Similarly to a focused approach to wound prevention the efficient assessment of a wound in many respects is the most important step to take in achieving a positive healing outcome with any wound.  

Poorly implemented wound assessment can lead to inappropriate wound management, leading to delays in healing increasing costs in nursing time, use of inappropriate products and a decrease in patient  quality of life (1).

Conversely an Accurate assessment will allow the identification of the Wound Management Priorities of a given wound and allow the development of a clinically focused approach based on these priorities facilitating the development of a strong rationale supporting appropriate dressing choice and care structure.

 While this concept may be apparent to professional wound care practitioners, the fact is that up 79% of wounds are treated in the community by non specialist nurses (2).  Additionally, evidence has been provided to show that circa 70% of wounds are surrounded by unhealthy peri-wound skin (3).

Many assessment tools lack a truly Holistic Approach and in a study of 14 popular wound assessment tools revealed that ‘NONE’ met all criteria for optimal wound assessment.

Criteria for Optimum Wound Assessment Tool

“While wound assessment has a vital role in improving healing outcomes, many wound assessment tools can be confusing, lengthy and difficult to implement within various care settings especially when generalist and non specialist practitioners are required to facilitate their implementation.  For this reason it is important to identify some key criteria in the development and implementation of a wound assessment tool or aid.”


  • Facilitates a Holistic Assessment of all factors that directly or indirectly can potentially affect wound healing.
  • Intuitive in its structure and easily followed and applied by generalist practitioners across multiple care settings.
  • Identifies and provides an assessment structure for all elements of a wound – Wound Bed, Wound Edge & Peri-Wound Skin
  •  Ensures accurate documentation of key wound data allowing for an ongoing objective review of both healing progress and evaluation of the effectiveness of the wound care and dressing strategies implemented

"Asking questions is the ABC of diagnosis, however, if you don't ask the right questions you don't get the right answers"

Edward Hodnett

The Triangle of Wound Assessment

The Triangle of Wound Assessment (TWA) is an extremely practical and comprehensive wound assessment tool that can be implemented across many different care settings by both Specialist and Generalist Wound Care Practitioners and insures we ‘Ask the right questions’.
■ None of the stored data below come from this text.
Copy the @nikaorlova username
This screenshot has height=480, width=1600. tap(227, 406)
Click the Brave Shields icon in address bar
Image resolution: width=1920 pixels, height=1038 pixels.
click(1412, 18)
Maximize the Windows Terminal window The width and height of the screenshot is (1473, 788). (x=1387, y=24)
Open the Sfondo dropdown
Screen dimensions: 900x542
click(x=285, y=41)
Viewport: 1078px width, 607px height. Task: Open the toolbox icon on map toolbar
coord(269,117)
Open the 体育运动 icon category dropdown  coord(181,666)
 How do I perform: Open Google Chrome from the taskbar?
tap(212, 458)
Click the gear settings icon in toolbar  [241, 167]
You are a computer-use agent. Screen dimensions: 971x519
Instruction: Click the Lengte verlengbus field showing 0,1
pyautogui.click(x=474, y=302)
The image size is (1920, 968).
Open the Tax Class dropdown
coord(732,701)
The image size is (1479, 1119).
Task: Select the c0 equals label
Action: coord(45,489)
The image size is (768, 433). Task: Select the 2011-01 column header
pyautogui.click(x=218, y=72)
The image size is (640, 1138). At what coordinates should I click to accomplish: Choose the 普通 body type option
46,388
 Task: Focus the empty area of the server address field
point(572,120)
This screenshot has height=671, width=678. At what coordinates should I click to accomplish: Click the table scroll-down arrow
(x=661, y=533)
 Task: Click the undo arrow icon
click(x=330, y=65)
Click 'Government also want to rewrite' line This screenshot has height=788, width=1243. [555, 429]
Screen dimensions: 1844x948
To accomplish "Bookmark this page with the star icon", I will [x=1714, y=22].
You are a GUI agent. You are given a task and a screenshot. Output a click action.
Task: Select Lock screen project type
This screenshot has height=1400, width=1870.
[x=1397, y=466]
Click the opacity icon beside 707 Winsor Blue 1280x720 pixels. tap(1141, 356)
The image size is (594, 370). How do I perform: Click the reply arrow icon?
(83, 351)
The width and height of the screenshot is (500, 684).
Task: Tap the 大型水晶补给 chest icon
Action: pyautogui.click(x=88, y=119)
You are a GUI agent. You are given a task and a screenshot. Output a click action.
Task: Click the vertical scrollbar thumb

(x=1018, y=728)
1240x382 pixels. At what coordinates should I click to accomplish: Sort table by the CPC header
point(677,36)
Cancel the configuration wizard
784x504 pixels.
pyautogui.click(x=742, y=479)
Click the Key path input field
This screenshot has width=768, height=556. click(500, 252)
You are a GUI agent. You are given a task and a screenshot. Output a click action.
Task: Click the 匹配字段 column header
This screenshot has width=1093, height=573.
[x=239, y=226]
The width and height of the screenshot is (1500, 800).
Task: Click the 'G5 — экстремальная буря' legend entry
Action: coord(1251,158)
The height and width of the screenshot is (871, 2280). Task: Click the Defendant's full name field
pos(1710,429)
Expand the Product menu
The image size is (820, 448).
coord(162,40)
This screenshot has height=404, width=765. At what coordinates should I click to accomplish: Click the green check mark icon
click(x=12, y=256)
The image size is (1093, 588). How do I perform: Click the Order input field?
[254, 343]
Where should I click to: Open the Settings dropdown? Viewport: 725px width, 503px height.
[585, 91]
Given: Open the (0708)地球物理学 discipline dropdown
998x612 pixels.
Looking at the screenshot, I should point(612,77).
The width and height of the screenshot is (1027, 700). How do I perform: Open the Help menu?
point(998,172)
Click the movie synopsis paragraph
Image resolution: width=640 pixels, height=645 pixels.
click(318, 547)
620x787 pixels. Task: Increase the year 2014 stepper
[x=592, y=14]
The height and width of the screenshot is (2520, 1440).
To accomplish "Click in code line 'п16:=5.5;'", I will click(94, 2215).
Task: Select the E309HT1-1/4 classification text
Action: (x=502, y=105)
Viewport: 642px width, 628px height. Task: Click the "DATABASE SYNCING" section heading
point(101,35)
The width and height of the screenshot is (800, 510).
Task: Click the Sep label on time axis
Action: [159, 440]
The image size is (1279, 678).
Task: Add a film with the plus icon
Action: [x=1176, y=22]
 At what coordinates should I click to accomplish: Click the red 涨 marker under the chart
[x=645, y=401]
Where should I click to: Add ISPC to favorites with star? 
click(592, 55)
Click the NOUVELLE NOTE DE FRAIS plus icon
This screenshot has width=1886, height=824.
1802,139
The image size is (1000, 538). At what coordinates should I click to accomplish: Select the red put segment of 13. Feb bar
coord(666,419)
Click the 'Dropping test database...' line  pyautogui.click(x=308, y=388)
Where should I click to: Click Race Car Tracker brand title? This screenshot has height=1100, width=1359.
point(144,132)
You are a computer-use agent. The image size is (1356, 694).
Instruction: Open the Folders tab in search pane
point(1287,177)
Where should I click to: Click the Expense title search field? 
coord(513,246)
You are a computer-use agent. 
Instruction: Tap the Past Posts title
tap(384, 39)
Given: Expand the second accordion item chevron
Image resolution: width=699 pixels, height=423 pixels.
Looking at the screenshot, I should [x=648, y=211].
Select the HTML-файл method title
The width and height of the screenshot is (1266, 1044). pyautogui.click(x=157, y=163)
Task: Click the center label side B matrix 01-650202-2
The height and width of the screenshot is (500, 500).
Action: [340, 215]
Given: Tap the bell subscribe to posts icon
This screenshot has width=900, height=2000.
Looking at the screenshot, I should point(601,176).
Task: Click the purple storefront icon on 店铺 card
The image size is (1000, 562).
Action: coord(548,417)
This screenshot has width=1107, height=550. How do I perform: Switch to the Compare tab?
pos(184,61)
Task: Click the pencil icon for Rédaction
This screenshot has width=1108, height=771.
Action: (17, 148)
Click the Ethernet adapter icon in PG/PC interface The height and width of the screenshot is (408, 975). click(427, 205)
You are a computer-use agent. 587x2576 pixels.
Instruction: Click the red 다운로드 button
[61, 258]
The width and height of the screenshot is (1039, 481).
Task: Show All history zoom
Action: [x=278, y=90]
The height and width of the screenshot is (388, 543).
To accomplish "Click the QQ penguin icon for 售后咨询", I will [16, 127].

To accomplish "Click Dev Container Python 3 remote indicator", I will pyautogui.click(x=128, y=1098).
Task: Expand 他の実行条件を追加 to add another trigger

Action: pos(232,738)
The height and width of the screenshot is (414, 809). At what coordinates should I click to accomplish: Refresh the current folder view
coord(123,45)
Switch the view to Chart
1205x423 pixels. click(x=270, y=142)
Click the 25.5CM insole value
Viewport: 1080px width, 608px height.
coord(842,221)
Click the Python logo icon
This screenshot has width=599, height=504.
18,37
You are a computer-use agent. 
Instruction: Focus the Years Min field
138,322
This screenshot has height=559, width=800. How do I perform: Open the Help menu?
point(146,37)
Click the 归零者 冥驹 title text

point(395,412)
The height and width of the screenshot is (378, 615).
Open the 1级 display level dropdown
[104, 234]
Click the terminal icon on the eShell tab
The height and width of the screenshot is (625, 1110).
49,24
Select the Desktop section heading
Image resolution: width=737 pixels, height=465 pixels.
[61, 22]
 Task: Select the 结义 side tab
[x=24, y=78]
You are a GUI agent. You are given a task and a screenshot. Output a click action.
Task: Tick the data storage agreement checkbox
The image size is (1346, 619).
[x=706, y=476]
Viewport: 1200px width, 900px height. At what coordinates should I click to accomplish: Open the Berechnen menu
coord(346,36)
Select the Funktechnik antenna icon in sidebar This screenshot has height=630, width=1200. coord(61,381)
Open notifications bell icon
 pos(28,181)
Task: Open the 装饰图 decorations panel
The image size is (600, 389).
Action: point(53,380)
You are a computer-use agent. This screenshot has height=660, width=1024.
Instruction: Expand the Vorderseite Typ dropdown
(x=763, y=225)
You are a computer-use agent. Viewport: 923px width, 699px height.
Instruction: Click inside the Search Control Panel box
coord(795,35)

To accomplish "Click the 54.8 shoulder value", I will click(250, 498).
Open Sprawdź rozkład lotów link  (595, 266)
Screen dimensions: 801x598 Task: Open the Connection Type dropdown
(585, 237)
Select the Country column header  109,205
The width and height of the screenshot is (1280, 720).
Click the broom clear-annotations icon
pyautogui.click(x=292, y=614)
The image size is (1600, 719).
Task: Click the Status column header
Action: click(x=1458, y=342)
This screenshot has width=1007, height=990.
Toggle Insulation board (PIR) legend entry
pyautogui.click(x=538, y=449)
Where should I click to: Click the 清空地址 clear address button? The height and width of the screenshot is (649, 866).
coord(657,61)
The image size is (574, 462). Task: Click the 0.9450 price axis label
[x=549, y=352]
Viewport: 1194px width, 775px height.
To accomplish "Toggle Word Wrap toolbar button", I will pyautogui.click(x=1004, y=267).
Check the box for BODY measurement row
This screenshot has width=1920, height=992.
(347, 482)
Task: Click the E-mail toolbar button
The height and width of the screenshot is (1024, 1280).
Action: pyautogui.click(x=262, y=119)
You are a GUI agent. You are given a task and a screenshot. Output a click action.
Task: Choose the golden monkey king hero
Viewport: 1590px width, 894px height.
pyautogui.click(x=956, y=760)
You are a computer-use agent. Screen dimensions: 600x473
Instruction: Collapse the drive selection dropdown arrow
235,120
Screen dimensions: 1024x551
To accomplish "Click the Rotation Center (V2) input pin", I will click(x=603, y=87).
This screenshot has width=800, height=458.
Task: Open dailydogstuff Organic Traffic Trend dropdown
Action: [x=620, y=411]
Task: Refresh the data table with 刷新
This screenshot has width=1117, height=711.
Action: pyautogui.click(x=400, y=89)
TWA is a holistic framework that considers both Environmental and Patient Specific factors while also guiding the practitioner in assessing all areas of the wound extending out to the Peri-Wound Skin. 

This straightforward and structured framework guides the wound care practitioner through a comprehensive wound assessment to the establishment of Wound Care Priorities and management goals establishing a strong rationale in the selection of appropriate dressing and generating an optimal holistic wound care plan.

T.W.A. - Holistic Assessment

How to acurately measure a wound.

Wait! ..... We don't start with the wound?

The simple answer is…. No! 

By starting our assessment only looking at the wound in isolation we miss the opportunity to identify factors external to the wound and sometimes indeed the patient that may impede healing and possibly undermine the specific wound management strategies derived from our wound assessment.

We may also lose the opportunity to integrate ‘Supporting Actions’ into our overall care plan such as Nutritional support that can have a significant impact in improving and supporting the healing process.

Therefore inline with a holistic ethos we take time at the very beginning to identify factors from an Environmental/Social and Patient perspective that may negatively impact or retard the healing process and/or may require additional interventions to reduce their negative impact on wound healing or enhance and support the healing process.



“Underestimating the impact of Environmental or Systemic Factors on wound healing will often lead to an undermining of good Wound Care Practice and ultimately lead to a less than positive experience for both the Patient and Wound Care Practitioner”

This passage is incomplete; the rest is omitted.